Trump propelled to the US presidency by power of positive thinking, by Daniel Finkelstein.
The second [great influence on Trump] was his lawyer. Trump met Roy Cohn in a nightclub and engaged him to fight a lawsuit accusing the Trumps of racial discrimination.
Cohn became much more. He had been aide to Joe McCarthy, the man whose antics inspired the famous rebuke to the senator by army counsel Joseph Welch: “Have you no sense of decency, sir?” And he had since become a lawyer for mafia bosses such as “Fat Tony” Salerno and Carmine “The Cigar” Galante.
Cohn became Trump’s shield but also his tutor. He taught the property developer how attack can be the best form of defence and how to use publicity as a weapon.

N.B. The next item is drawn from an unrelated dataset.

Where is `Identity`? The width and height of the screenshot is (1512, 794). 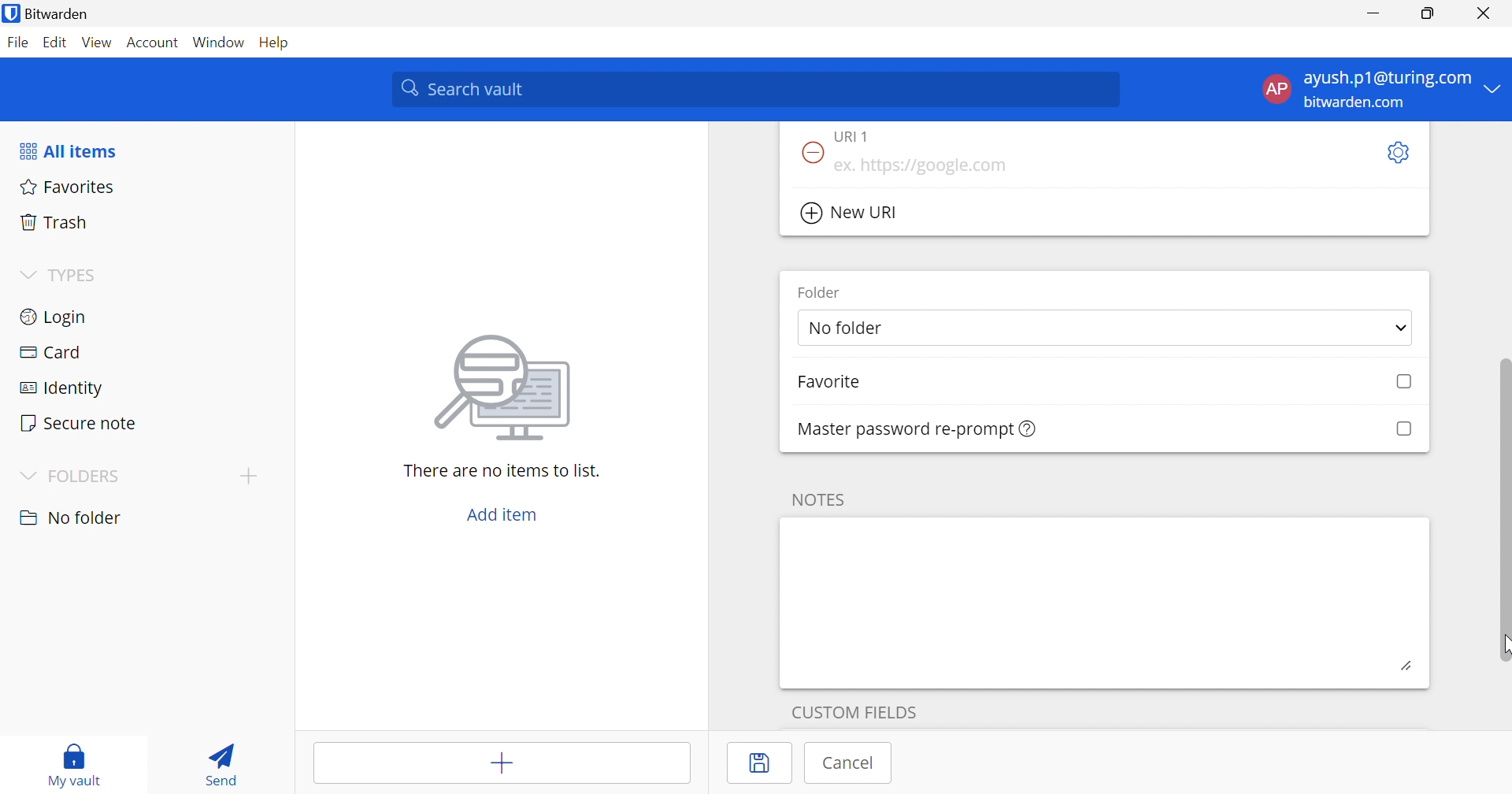
Identity is located at coordinates (64, 389).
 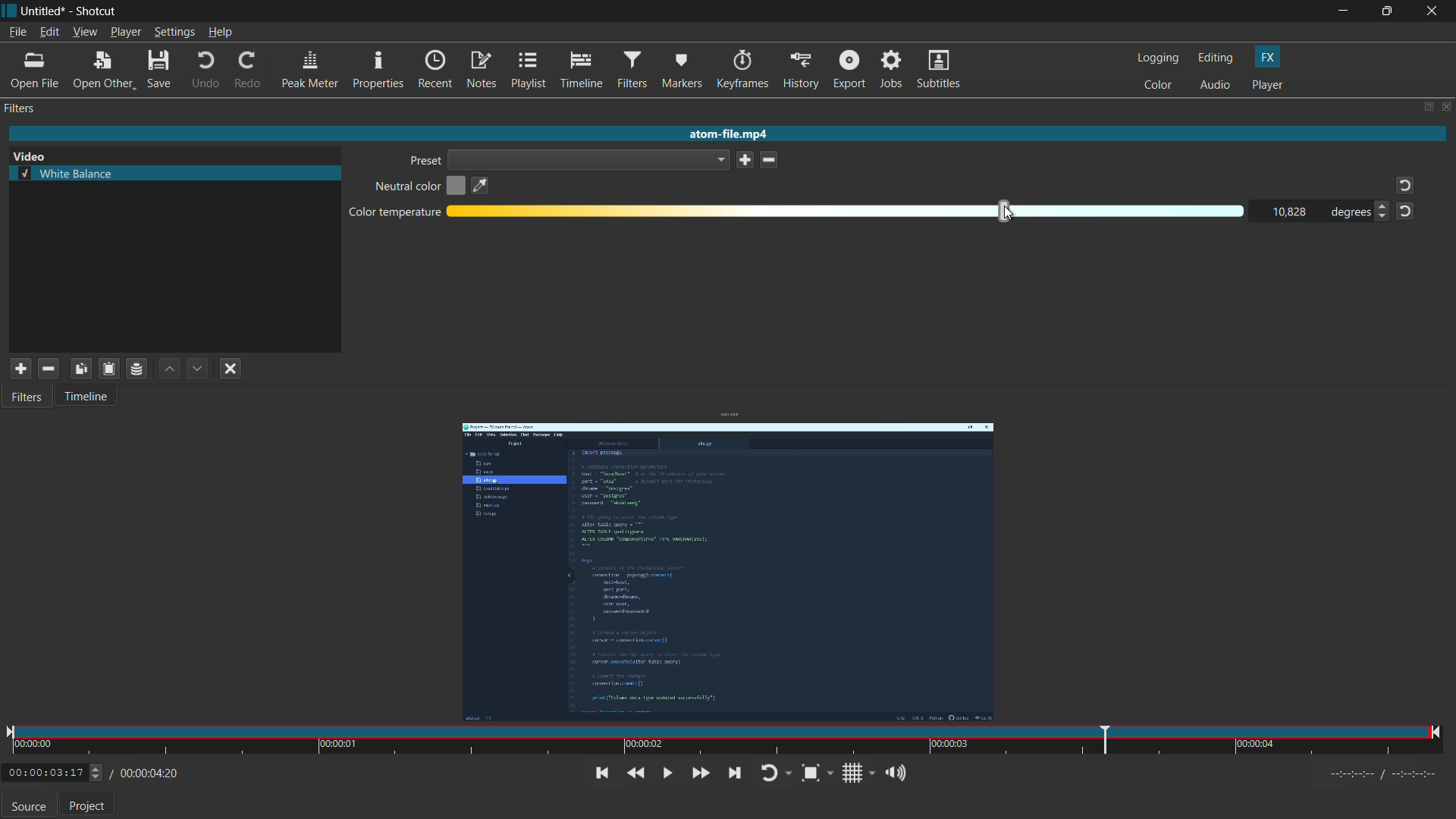 What do you see at coordinates (169, 369) in the screenshot?
I see `move filter up` at bounding box center [169, 369].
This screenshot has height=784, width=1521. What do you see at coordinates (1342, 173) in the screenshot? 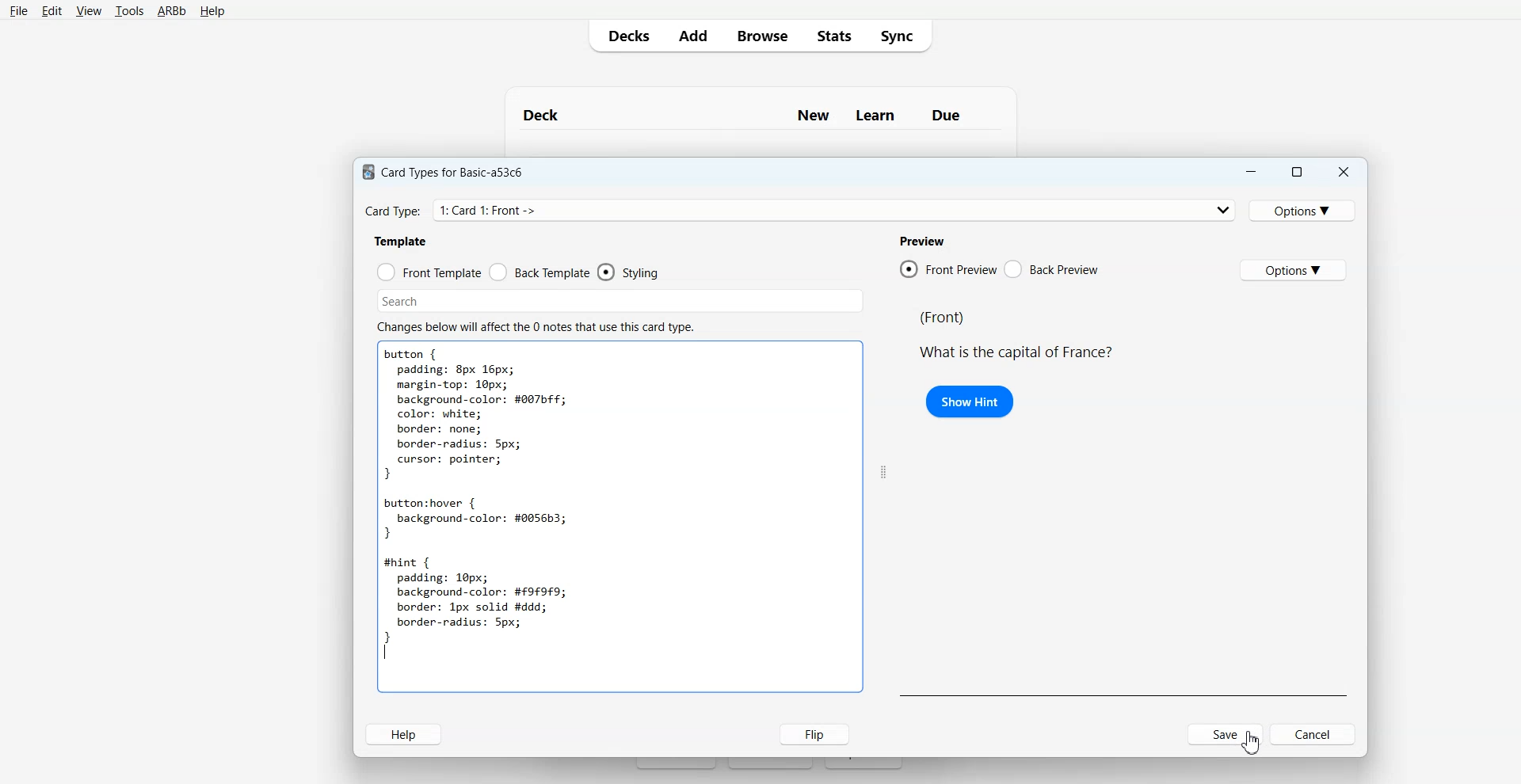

He passed on his “take no prisoners” approach to his client.
The third great influence on Trump was his pastor Norman Vincent Peale, who in 1952 he published a book called The Power of Positive Thinking.
The first chapter of Peale’s bestseller, Believe in Yourself, begins like this: “Believe in yourself! Have faith in your abilities! Without a humble but reasonable confidence in your own powers you cannot be successful or happy.” …
Positive thinkers accompany this belief with another. You can make things happen by wanting them to happen. You can change things by believing strongly enough in change. …
As Trump put it in the early 1980s: “The mind can overcome any obstacle. I never think of the negative.” The business career, the politics and even the boasting (Trump overlooked the requirement to be humble) all bear the imprint of Peale and of the positive thinking movement. …
Trump now talks of how everyone will be so, so proud, of how things are going to be just beautiful and of how, for instance, Britain is a “very, very special place” for him. He puts things this way because positive thinkers believe the superlatives help make it happen.
Limitations on positive thinking exist; the difficulty is in knowing where they are.
Positive thinkers are simply wrong to argue that the mind can overcome any obstacle. We often have dreams without the power to make the dreams come true. It is nonsense to suggest otherwise. …
The casino business went bankrupt. All the positive thoughts in the world couldn’t save it. …
The idea that a positive-thinking chief executive type can dream America and the world out of its problems may be flawed but it is very seductive, quite apart from the political attractions of Trump’s nationalism.
And I suppose Trump’s positive thinking does have this to be said for it. He said: “I’m going to be president.” And now he is.